Task statement => Using the records below, give the number of lines where the string "computer" shows up. Add nothing to it.

Data to use =>

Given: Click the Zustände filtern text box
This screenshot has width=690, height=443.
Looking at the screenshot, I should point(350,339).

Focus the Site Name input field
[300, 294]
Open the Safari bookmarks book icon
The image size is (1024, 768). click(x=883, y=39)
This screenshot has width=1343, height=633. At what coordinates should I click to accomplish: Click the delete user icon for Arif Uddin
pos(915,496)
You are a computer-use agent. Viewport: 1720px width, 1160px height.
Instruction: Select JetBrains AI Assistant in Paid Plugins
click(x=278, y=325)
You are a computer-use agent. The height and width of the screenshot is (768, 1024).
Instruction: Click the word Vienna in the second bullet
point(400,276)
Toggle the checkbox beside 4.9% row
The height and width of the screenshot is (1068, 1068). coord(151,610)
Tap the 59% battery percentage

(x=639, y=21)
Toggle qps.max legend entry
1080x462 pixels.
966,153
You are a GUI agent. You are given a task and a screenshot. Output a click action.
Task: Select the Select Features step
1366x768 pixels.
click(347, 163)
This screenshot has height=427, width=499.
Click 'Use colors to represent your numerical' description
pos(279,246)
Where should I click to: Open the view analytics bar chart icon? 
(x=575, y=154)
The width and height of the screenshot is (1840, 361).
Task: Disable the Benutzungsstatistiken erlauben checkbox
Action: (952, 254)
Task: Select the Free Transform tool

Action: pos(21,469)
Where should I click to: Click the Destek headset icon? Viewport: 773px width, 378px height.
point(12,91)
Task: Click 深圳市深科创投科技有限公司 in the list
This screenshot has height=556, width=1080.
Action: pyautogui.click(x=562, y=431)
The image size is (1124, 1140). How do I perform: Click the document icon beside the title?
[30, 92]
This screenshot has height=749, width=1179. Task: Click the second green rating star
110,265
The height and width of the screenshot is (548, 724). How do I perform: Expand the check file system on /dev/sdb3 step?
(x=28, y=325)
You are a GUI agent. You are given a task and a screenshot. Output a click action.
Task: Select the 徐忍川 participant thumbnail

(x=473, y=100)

Task answer => 2